Avison Young’s Spring 2019 Global Industrial Market Report, which was released in September, indicates single-digit vacancy rates in nearly all industrial markets on the planet. In more than half of them, vacancy rates were either flat or lower than last year.
Avison Young’s analysts identified e-commerce as the main driver of the ongoing scramble for warehouse capacity.
“E-commerce logistics, distribution and warehousing requirements continue to drive the market and are increasing in line with online retail sales,” said Avison Young chairman Mark Rose. “This strong demand has driven down supply, with developers increasingly becoming more innovative in regard to maximizing value through the repurposing of obsolete assets such as vacant big-box retail stores and aged office buildings, as well as exploring multi-storey facilities in a growing trend that caters to demand for close-in warehousing and distribution.”

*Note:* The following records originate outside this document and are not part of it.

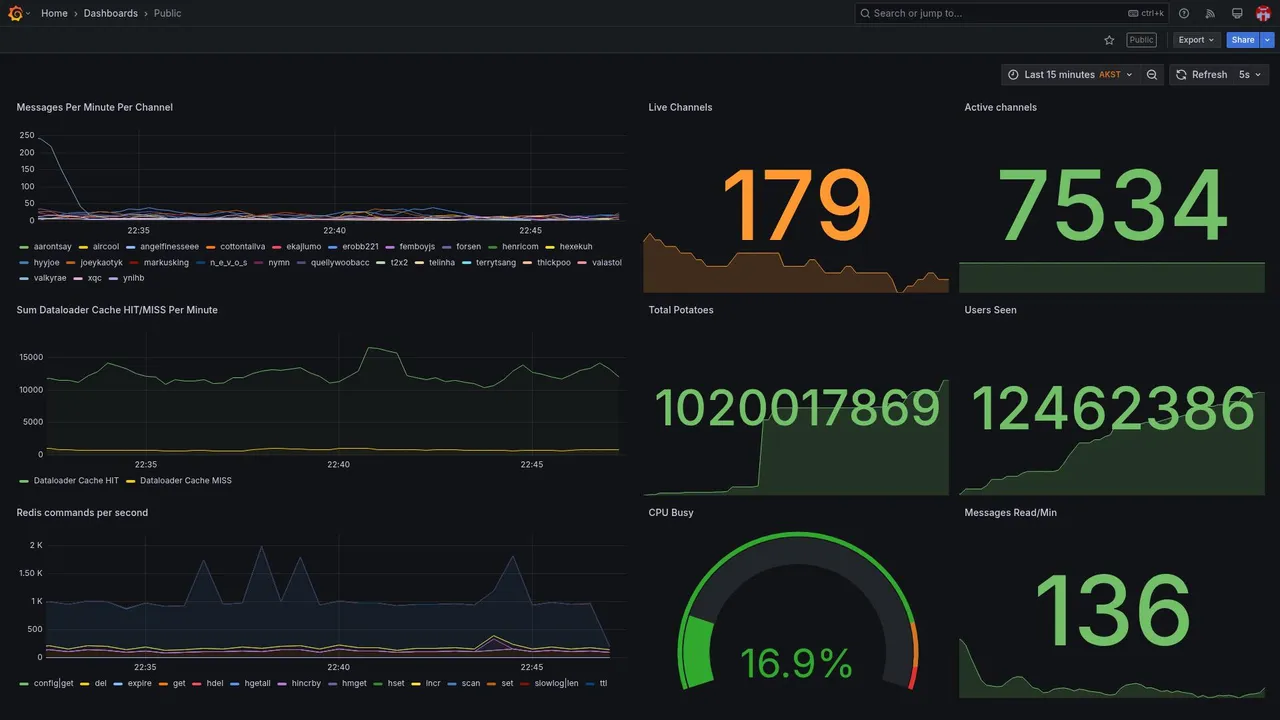This screenshot has width=1280, height=720.
Task: Open the Export dropdown menu
Action: [x=1196, y=40]
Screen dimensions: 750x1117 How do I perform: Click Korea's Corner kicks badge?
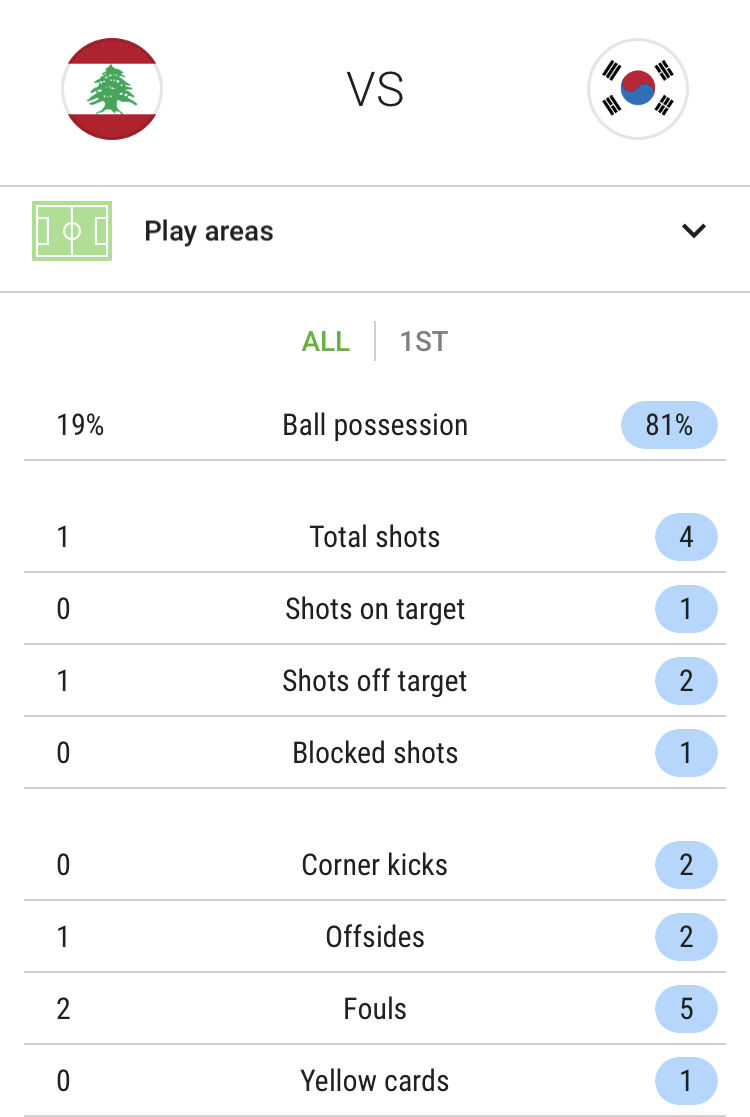[x=686, y=865]
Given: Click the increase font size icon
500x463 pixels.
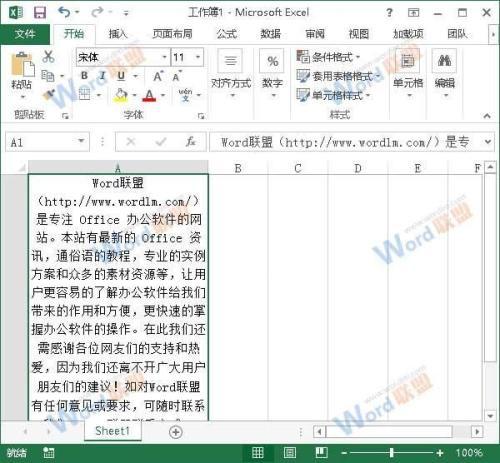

In the US market, where the vacancy rate was flat at 5%, the largest e-commerce players are driving demand for fully automated distribution centres. In land-constrained metropolitan centres, vacant commercial facilities are increasingly redeveloped into warehousing space, according to Avison Young.
In Singapore e-commerce and logistics accounted for 44% of warehouse occupancy in 2018, according to a report from real estate service provider and investment management firm Colliers International. Manufacturing was next with a share of 30% of the 117 million sq ft of warehouse space in the city-state.

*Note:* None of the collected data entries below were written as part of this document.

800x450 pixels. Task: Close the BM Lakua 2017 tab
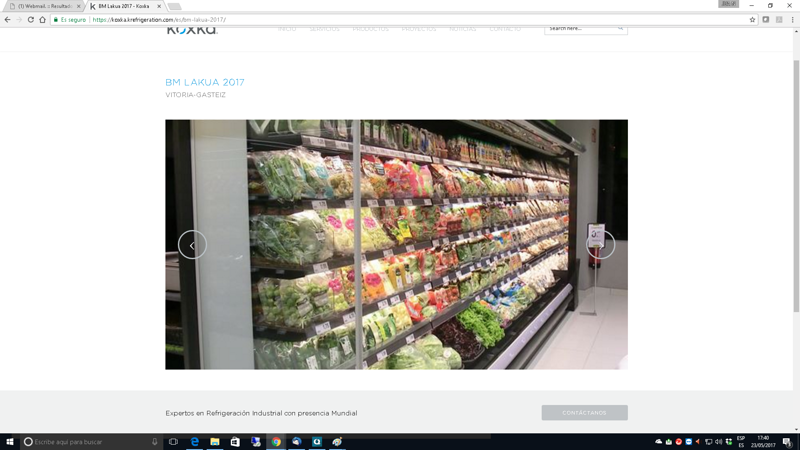pos(160,6)
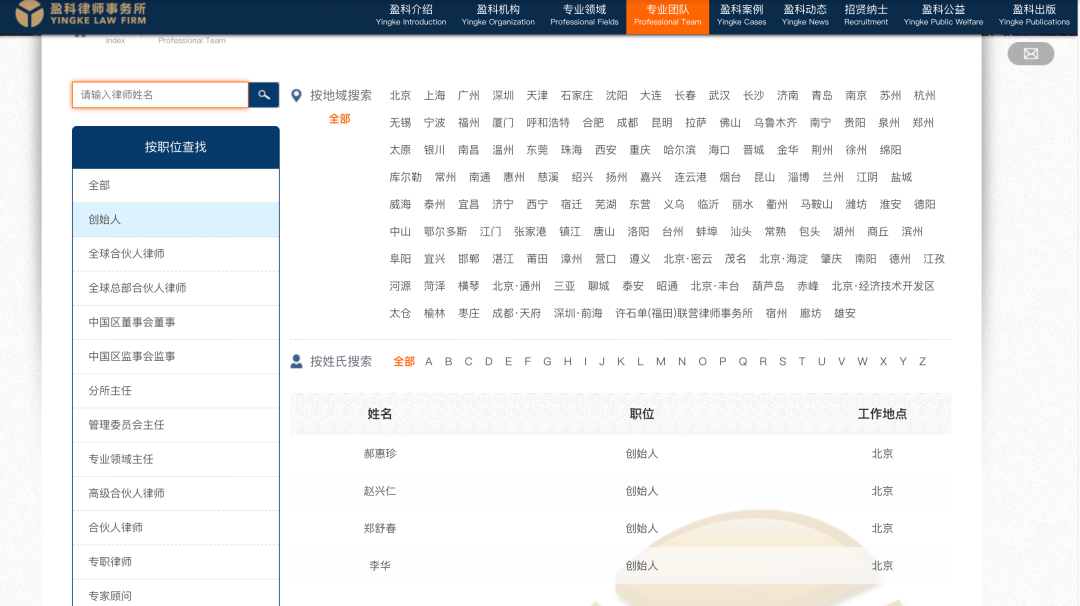The image size is (1080, 606).
Task: Open the Yingke Cases menu
Action: pyautogui.click(x=741, y=15)
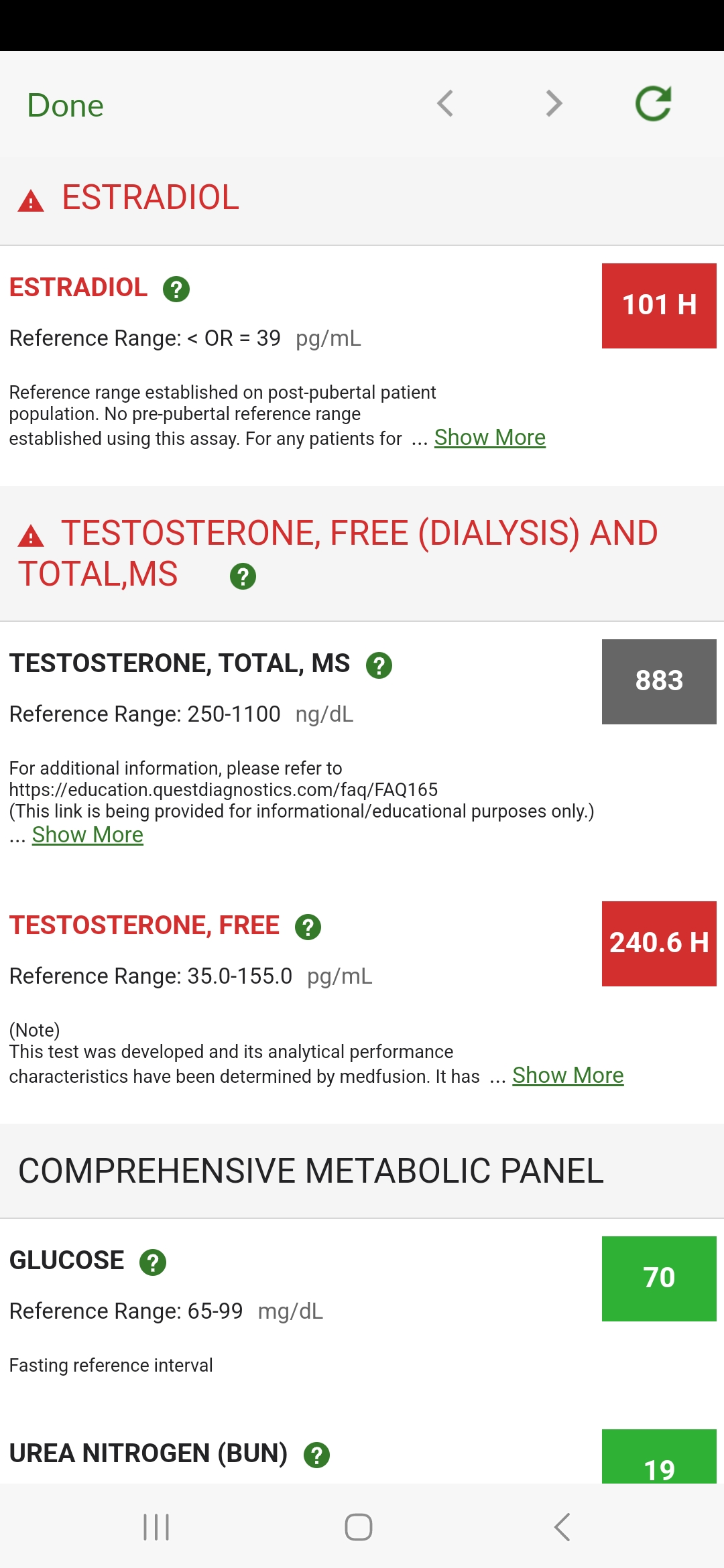Go back using browser back arrow
The width and height of the screenshot is (724, 1568).
[x=445, y=104]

A recent report from CBRE, the world’s largest commercial real estate services and investment firm, points to e-commerce companies looking for warehouses near consumers for rapid last mile delivery and logistics firms wanting facilities near urban ports as the main reasons behind the tight warehouse supply situation. Its researchers have found that small warehouses with less than 12,000 sq ft of floor space are in particularly high demand.
Availability of this type of warehouse has sunk to 7.1%, and rents in this bracket have climbed 33.7%, whereas rents for warehouses of 250,000 sq ft or more went up 16%, CBRE’s researchers found.
Small warehouses make up more than half of the total supply in the US.
CBRE found that the highest demand for these facilities is in highly populated areas.
Many are situated in infill locations, where cost is higher and available space scant, but the economics of reaching relatively high numbers of consumers within a short radius compensate for the cost.
E-commerce will continue to drive warehouse demand. Research on industrial real estate published in July by Deloitte points to an expected growth rate of 15% for e-commerce this year, and most pundits predict double-digit growth rates for years to come. Deloitte warned that facility development will lag this growth, further exacerbating scant supply and rising prices.
Its analysts expect the momentum of warehouse development to slow, due to mounting costs, strong competition, rising interest rates and increasing cost of capital.
Likewise, Colliers expects warehouse construction in Singapore to shift down a gear. After 7.6% average annual growth in the 2014-2018 period, it predicts a slowdown to 1.5% annual expansion in the 2019-2023 period. This should stabilize the overall vacancy rate around 10.8%.
Capacity constraints will likely be most pronounced in cold storage facilities, which are expanding at a slower rate than general warehouses, owing to higher costs and longer construction periods. CBRE estimates that an additional 100 million sq ft of cold storage is needed to meet projected demand growth in online grocery sales through 2022.